> _ENTRIES SUPPLIED_

• • • • •

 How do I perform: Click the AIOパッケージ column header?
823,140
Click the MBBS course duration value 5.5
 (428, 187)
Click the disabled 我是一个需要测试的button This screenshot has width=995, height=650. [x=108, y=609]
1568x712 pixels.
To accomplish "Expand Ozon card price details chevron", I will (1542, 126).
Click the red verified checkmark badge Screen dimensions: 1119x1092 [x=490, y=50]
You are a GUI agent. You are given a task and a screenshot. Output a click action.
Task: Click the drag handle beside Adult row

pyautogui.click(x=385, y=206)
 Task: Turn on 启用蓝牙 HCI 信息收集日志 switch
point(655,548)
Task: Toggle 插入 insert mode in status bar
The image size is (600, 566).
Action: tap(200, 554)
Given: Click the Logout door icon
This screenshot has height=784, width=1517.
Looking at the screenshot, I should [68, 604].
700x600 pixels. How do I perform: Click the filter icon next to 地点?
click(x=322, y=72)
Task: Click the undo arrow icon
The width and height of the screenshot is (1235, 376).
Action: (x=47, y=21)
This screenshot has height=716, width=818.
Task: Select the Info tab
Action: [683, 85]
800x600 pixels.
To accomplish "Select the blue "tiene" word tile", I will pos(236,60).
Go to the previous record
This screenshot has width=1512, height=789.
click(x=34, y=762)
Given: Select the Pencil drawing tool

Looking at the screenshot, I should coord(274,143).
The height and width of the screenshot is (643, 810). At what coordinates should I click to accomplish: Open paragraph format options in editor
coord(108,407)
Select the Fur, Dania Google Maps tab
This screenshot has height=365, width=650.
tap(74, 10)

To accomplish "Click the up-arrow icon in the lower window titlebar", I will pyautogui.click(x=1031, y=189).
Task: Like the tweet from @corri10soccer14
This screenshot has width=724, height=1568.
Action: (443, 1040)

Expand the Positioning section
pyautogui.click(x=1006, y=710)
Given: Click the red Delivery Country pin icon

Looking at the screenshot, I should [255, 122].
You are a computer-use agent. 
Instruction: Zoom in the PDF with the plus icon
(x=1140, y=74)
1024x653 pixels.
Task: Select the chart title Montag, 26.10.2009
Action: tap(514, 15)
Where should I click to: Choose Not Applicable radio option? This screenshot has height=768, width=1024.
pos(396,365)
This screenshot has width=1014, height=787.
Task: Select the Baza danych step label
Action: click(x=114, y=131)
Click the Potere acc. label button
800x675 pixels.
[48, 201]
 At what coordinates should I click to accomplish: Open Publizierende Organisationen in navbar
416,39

• • • • •

> _WHAT THE TASK ASKS_
Your reply should hold only the lines from the first line of the records through the one with "1568x712 pixels.", reproduced word for word.

> _RESPONSE TO THIS TASK_
 How do I perform: Click the AIOパッケージ column header?
823,140
Click the MBBS course duration value 5.5
 (428, 187)
Click the disabled 我是一个需要测试的button This screenshot has width=995, height=650. [x=108, y=609]
1568x712 pixels.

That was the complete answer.